CCL recently presented Rep. Mia Love an award for being an active member of the House Climate Solutions Caucus, one of the few truly functioning bipartisan bodies in Congress. Indeed, to become a member, a Democrat and Republican must join simultaneously. To date there are 21 from each party, working constructively, side by side, on their climate agenda. Dave's letter was an endorsement of the award bestowed upon Love.

I appreciate Love's courage for going against her party's grain and speaking forthrightly about the challenges of climate change, and hope she goes further. For a Republican politician in Utah to take even that level of a public position requires a degree of courage rarely demonstrated by our other elected representatives.

I disagree with Love on many other issues, but that's my prerogative.

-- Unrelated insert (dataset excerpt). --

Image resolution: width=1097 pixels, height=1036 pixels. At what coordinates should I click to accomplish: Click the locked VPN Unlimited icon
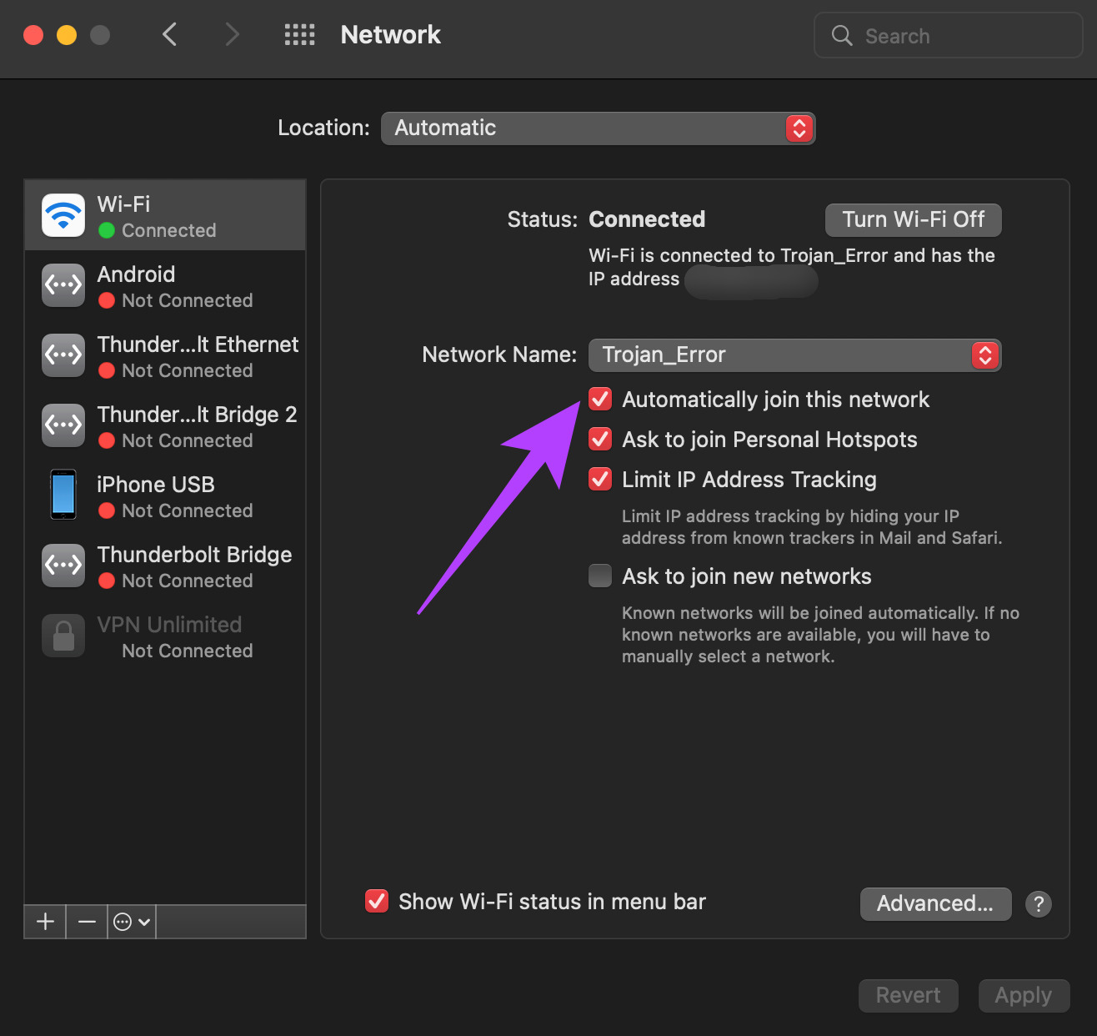[63, 636]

And hers. That disagreement, however, in no way condones the kind of repugnant invective hurled at her and Dave in the online comments by my ideological comrades. Among the less vile exchanges were these two:

"The Doc must be wrangling for federal funds or a job … Come on, Doc, what's your angle?… her 'climate' award is nothing but a phony pat on her back by a bunch of pathetic lap dogs."

And:

"The minute she walks into the Oval Office and tells Donald Trump that he's a horses a** for his climate denial dementia, I will be glad to send her a thank you note," followed by a grossly worded suggestion (since deleted by The Tribune) that President Trump would only ask Love to perform an oral sex act, while another said the president would assume she had come to empty the wastebaskets.

And these are the people with whom I probably agree on the issue of climate change. Think about those who disagree and read vitriol like this. Actually, I did see a bumper sticker today: Liberals Suck.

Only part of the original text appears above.